→ INPUT DATA
------------------------------------------------------------
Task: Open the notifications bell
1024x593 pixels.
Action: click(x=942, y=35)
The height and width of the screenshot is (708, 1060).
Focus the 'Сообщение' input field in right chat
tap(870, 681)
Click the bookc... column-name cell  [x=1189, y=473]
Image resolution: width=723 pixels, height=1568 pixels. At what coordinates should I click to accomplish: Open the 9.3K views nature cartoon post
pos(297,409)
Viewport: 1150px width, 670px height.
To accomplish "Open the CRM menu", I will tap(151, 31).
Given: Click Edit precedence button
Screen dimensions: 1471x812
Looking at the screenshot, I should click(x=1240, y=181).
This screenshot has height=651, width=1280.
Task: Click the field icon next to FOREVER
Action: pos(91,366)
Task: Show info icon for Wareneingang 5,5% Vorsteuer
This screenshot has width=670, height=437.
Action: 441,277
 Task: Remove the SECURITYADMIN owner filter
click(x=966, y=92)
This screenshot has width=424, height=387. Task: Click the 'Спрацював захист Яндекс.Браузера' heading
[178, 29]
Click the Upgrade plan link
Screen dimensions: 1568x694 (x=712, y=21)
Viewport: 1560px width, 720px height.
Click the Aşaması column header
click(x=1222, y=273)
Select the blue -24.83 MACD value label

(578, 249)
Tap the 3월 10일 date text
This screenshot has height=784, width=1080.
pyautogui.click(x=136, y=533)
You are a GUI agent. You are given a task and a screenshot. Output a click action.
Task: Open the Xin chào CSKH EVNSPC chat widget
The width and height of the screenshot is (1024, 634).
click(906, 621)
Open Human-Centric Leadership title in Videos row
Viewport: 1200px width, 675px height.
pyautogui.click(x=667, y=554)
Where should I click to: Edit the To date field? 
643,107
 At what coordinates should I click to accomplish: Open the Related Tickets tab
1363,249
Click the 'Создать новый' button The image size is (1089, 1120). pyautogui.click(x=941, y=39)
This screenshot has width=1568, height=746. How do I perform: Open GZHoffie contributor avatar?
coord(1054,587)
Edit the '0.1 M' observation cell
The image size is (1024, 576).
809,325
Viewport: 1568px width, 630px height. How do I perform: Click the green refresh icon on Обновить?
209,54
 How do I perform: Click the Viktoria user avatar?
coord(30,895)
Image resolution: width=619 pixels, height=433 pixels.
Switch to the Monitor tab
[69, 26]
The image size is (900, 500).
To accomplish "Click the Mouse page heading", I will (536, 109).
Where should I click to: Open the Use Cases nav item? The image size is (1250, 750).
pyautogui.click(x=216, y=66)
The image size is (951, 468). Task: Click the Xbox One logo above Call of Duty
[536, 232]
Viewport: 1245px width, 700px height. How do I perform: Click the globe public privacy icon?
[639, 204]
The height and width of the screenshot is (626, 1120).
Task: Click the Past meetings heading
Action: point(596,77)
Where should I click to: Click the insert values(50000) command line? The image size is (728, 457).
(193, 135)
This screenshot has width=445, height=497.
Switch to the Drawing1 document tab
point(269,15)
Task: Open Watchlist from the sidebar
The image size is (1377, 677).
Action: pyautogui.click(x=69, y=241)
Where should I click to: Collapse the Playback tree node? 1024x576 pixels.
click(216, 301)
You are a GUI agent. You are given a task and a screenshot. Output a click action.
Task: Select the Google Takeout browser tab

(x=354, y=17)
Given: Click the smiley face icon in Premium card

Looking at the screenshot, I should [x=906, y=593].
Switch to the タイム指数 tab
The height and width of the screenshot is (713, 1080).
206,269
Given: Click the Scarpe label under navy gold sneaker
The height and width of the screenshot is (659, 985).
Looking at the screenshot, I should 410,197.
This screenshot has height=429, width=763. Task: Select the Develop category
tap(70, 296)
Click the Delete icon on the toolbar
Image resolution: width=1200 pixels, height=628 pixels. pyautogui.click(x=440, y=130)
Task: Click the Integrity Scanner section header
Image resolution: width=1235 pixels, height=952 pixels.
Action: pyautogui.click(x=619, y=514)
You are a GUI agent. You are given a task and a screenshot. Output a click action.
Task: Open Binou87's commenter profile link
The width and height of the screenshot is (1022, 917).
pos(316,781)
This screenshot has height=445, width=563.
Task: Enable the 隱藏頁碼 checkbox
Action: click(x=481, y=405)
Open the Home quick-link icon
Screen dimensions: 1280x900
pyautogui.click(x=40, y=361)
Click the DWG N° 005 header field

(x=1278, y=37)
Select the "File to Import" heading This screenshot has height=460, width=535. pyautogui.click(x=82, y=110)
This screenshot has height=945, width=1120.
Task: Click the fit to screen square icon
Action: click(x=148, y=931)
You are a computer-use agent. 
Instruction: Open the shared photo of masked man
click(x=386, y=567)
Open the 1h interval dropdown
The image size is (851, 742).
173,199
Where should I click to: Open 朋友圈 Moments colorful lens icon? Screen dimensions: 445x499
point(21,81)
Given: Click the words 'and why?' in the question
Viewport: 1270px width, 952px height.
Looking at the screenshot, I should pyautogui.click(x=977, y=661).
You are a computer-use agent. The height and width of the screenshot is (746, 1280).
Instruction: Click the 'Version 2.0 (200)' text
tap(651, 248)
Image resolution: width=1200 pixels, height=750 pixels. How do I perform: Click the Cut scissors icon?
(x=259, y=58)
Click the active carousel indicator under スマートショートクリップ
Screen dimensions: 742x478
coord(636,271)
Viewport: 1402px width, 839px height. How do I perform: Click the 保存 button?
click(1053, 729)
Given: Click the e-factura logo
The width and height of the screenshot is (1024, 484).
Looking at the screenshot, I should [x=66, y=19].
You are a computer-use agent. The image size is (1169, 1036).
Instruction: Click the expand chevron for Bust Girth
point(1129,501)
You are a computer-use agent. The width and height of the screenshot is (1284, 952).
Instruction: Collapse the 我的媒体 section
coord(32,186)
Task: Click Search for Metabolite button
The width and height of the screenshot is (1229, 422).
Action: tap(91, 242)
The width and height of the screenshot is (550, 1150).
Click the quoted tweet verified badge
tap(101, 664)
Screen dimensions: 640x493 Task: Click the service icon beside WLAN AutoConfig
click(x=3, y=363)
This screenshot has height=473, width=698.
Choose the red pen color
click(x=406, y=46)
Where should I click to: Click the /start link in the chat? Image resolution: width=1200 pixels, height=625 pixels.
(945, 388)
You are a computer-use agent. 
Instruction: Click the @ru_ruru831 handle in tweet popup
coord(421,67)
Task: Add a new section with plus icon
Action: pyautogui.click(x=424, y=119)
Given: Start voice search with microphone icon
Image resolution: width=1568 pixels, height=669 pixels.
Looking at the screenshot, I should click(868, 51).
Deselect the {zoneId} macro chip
------------------------------------------------------------
→ TASK DIRECTIONS
Set down exactly the lines above that run from the start of the listing to the line with "Given: Click Edit precedence button". Leave out every later line.

→ TASK RESPONSE
Task: Open the notifications bell
1024x593 pixels.
Action: click(x=942, y=35)
The height and width of the screenshot is (708, 1060).
Focus the 'Сообщение' input field in right chat
tap(870, 681)
Click the bookc... column-name cell  [x=1189, y=473]
Image resolution: width=723 pixels, height=1568 pixels. At what coordinates should I click to accomplish: Open the 9.3K views nature cartoon post
pos(297,409)
Viewport: 1150px width, 670px height.
To accomplish "Open the CRM menu", I will tap(151, 31).
Given: Click Edit precedence button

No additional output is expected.